Schwerbehindertenrecht

BSG, Urteil vom 11.08.2015, B 9 SB 2/15 R

SGB 10 § 45:
Zehn Jahre nach einer wesentlichen Änderung der Verhältnisse des Betroffenen ist nur die rückwirkende Aufhebung eines Dauerverwaltungsakts ausgeschlossen, nicht die Aufhebung mit Wirkung für die Zukunft.
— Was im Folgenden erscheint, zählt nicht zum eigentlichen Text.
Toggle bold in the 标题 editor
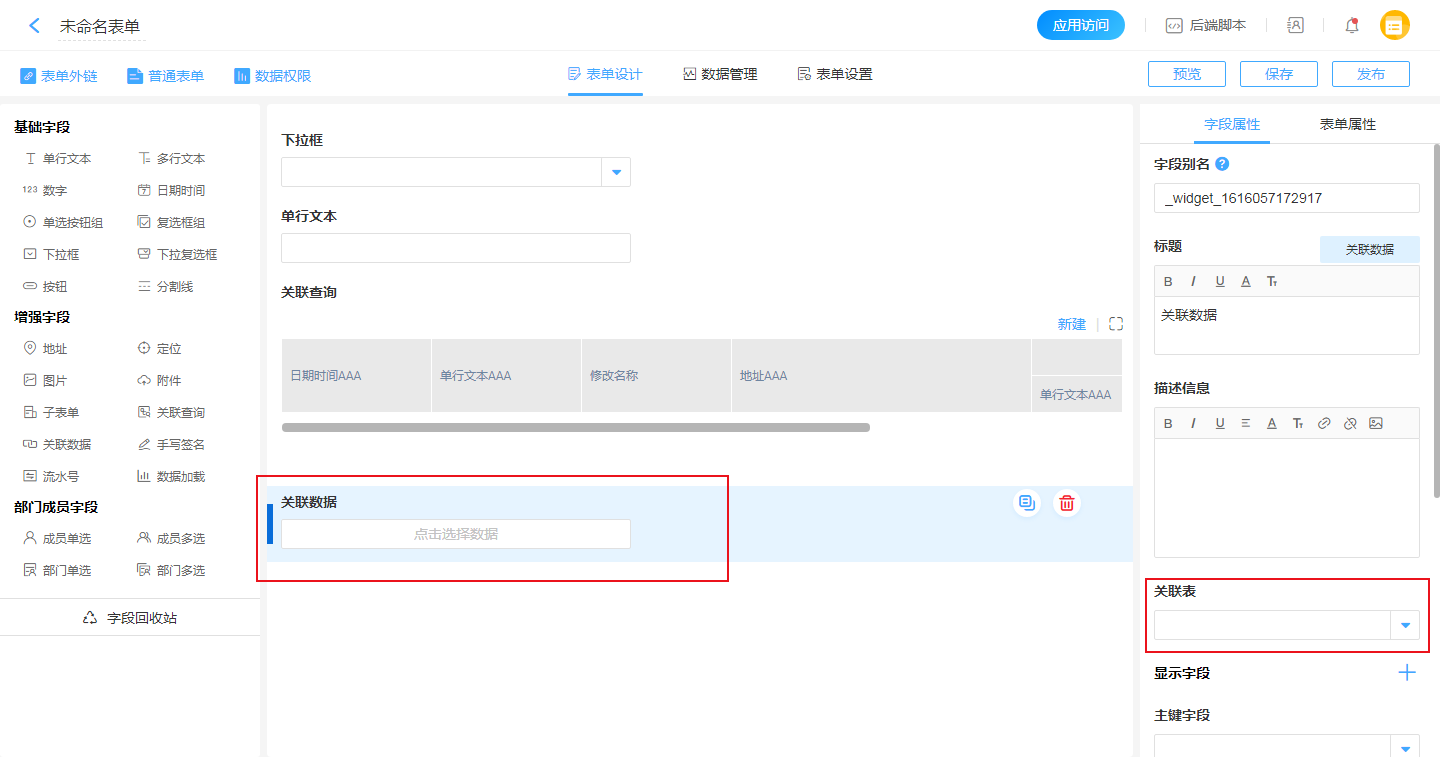Screen dimensions: 1440x757 (1168, 281)
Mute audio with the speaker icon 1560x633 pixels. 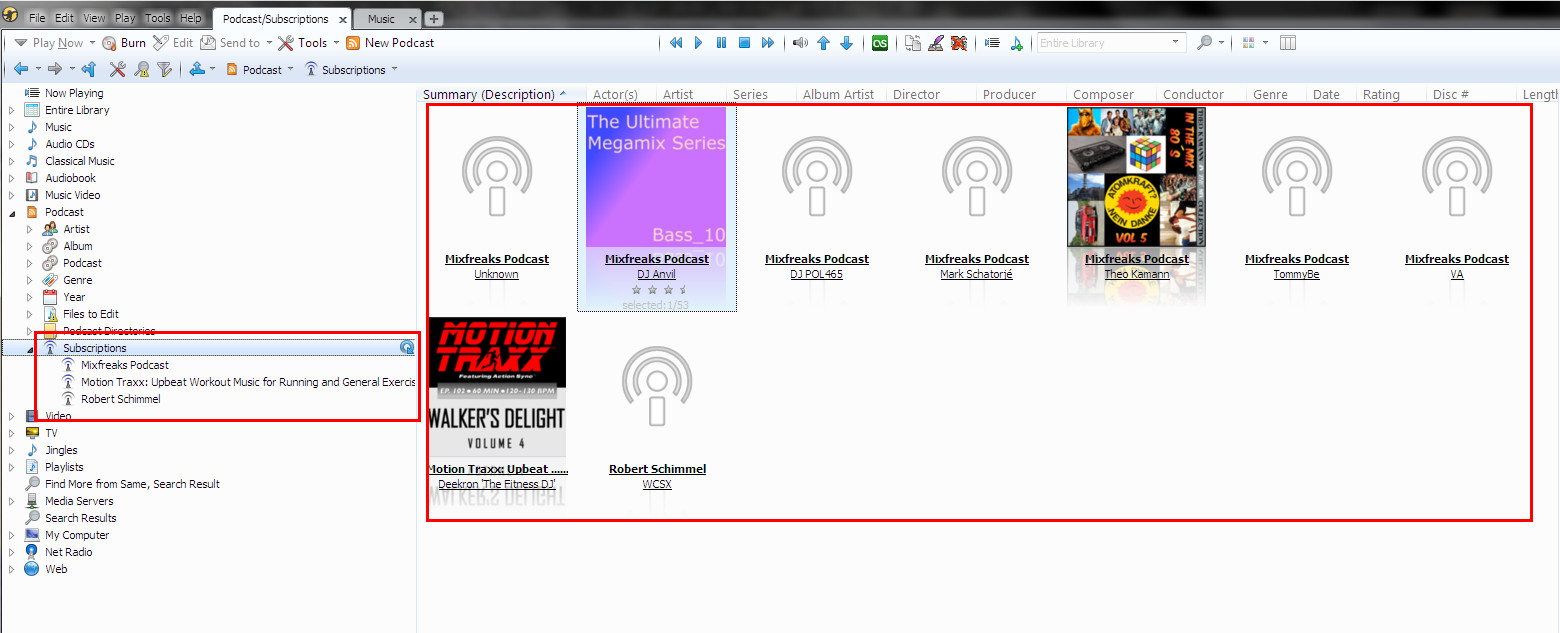click(x=800, y=43)
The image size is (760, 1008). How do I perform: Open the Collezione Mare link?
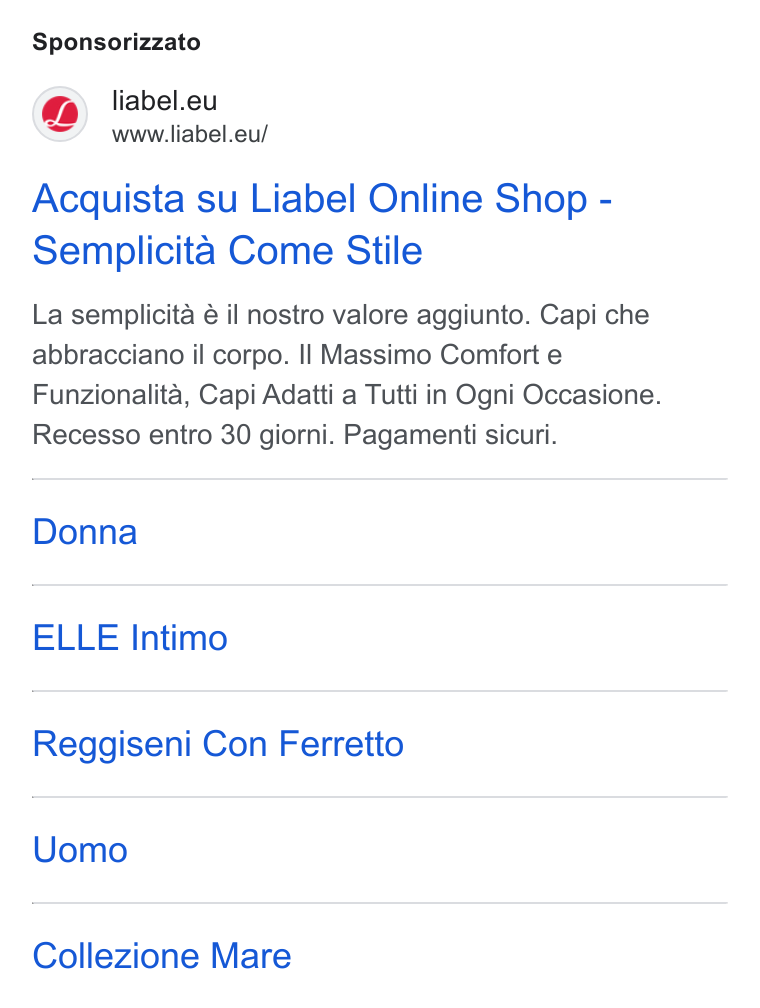click(x=162, y=956)
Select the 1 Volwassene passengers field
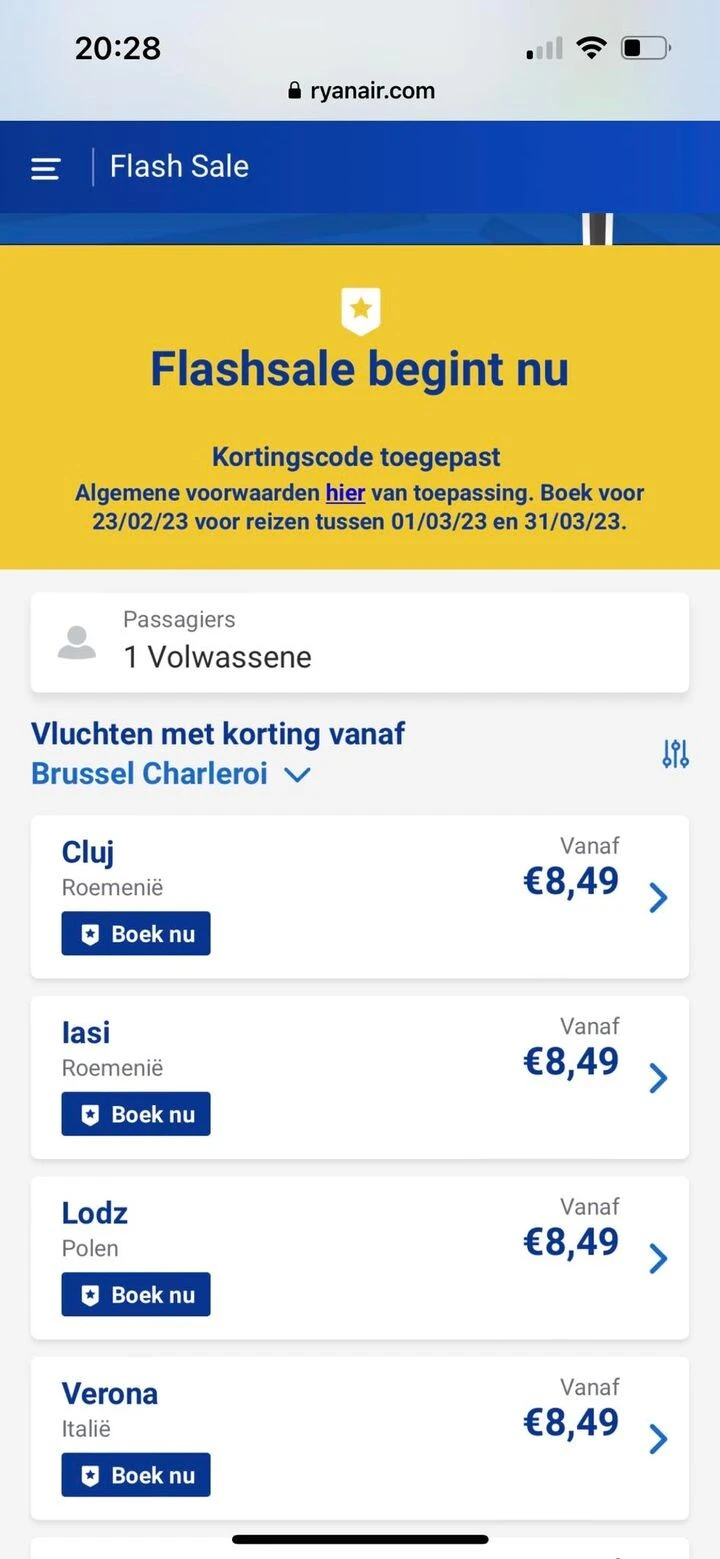Screen dimensions: 720x1559 pyautogui.click(x=217, y=657)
Die Ausstellung eines unbefristeten Schwerbehindertenausweises begründet kein schützenswertes Vertrauen auf den Fortbestand der zugrunde liegenden Feststellung der Schwerbehinderteneigenschaft.

BSG, Urteil vom 09.07.2015, B 9 SB 19/15 B

SGG § 160,160a.
1. Unbestimmte bzw unsubstantiierte Beweisanträge brauchen dem Gericht keine Beweisaufnahme nahezulegen.
2. Je mehr Feststellungen zum Beweisthema bereits von Sachverständigen getroffen worden sind, desto konkreter muss der Beweisantrag mögliche Unterschiede und Differenzierungen darlegen.
3. Allein die Bezeichnung einer medizinischen Diagnose (hier Dysthymia) in einem Beweisantrag sagt noch nichts darüber aus, was sich daraus für den Grad der Behinderung (GdB) ergeben soll.
4. Zu den Anforderungen an die Darlegung der Entscheidungserheblichkeit in Bezug auf die Ablehnung eines PKH-Antrags bei gleichwohl erfolgter anwaltlicher Vertretung im Berufungsverfahren.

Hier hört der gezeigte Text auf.